# Singlespeed gearing on your tandem?



## NEPMTBA (Apr 7, 2007)

Anyone running SSer on your tandem?

Experiences?


----------



## mhopton (Nov 27, 2005)

Man...I can't even imagine that! I'm usually looking for a lower gear!

Sent from my SCH-I535 using Tapatalk 2


----------



## Okayfine (Sep 7, 2010)

A couple of bikes have been posted in SS form. I'm not sure any of the riders regularly post here.









I believe ^that team rides out of Bend, and obviously are animals:thumbsup:


----------



## ebnelson (Oct 30, 2006)

Bend is probably one of the few places that would be "OK" on a single speed tandem since the Phil's trails are generally gentle climb/descent type trails that roll along nicely.
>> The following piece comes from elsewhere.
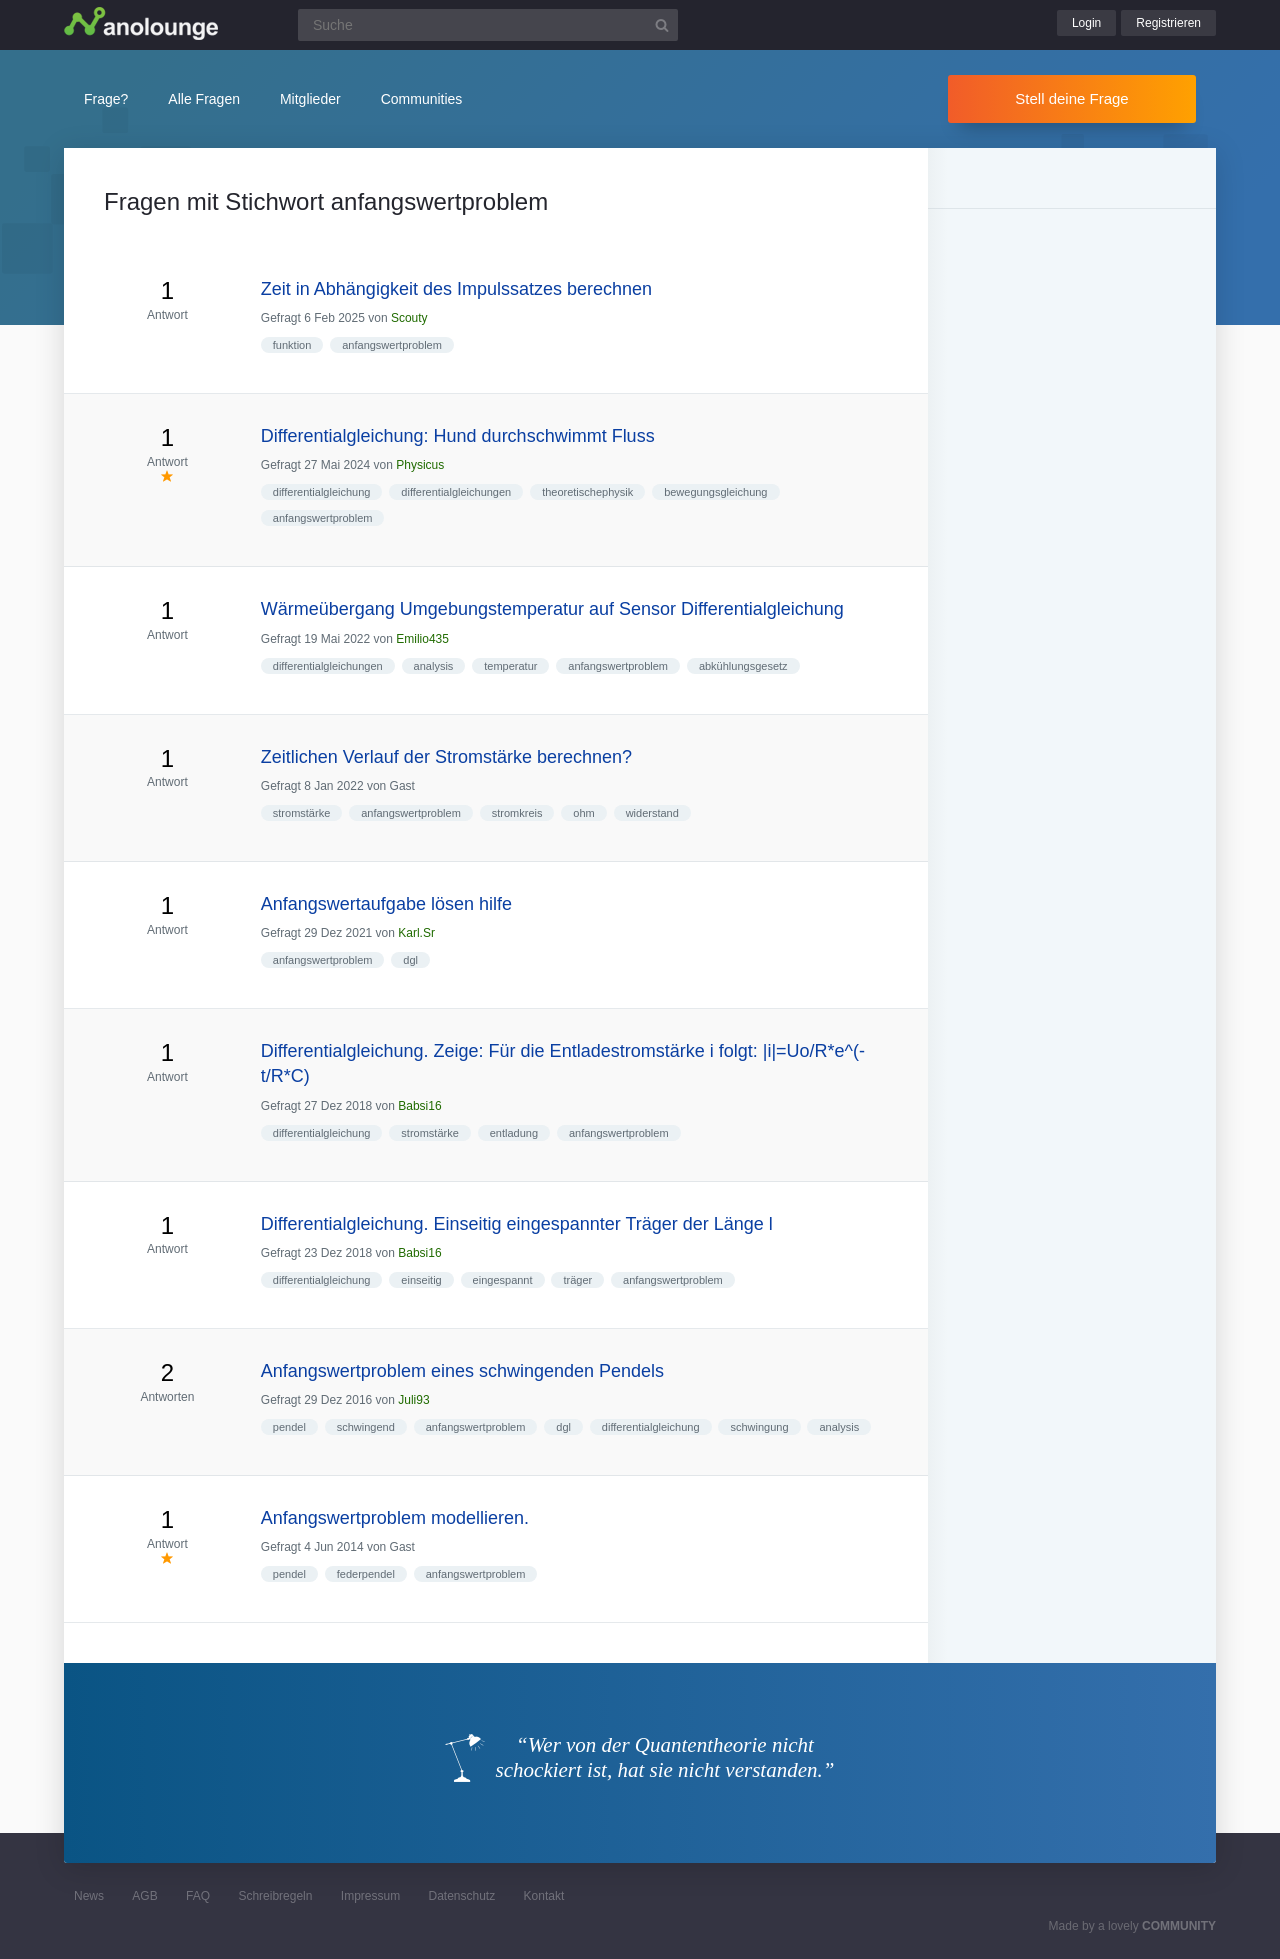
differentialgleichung (322, 492)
I'm going to convert our bike to an XX1 type drive train eventually. It will require a 142x12mm rear end from Ventana.


----------



## NEPMTBA (Apr 7, 2007)

^this is a very cool idea!


----------



## Hurricane Jeff (Jan 1, 2006)

Back in 1999, we raced the "Singlespeed World Championships" in Rancho Cucamonga, Ca. on our Ventana tandem that we converted to SS the night before. We used a 32-22 combo which proved to be a little tough considering the courses 5000'+ of climbing, we still won beating 5 other tandems....no tatoos or rainbow stripes though.


----------



## mactweek (Oct 3, 2011)

I think I would have to put the 22 in front and 32 on the cassette, but I am old and slow.
Seriously, as quick as a tandem loses momentum the 1x11 might be a good solution, especially with a grip shift where you can dump gears quickly.


----------



## ashpioletrev (Dec 6, 2005)

We regularly ride our Fandango 29'r SS. Yes we do live in Bend with gentle climbs. We still start at 3600' and climb over 6900/7000. Our gear choice is 32/20. Together my girl,bike and I weigh in at 300#. 40 for the bike 120 for her(I know I should let it be known) and my self at 140. It has it's tough moments but it has been very rewarding. She would rather ride that then her New Juliana Joplin. It shows her what a bike and set of balls can do. She is a much better rider now.


----------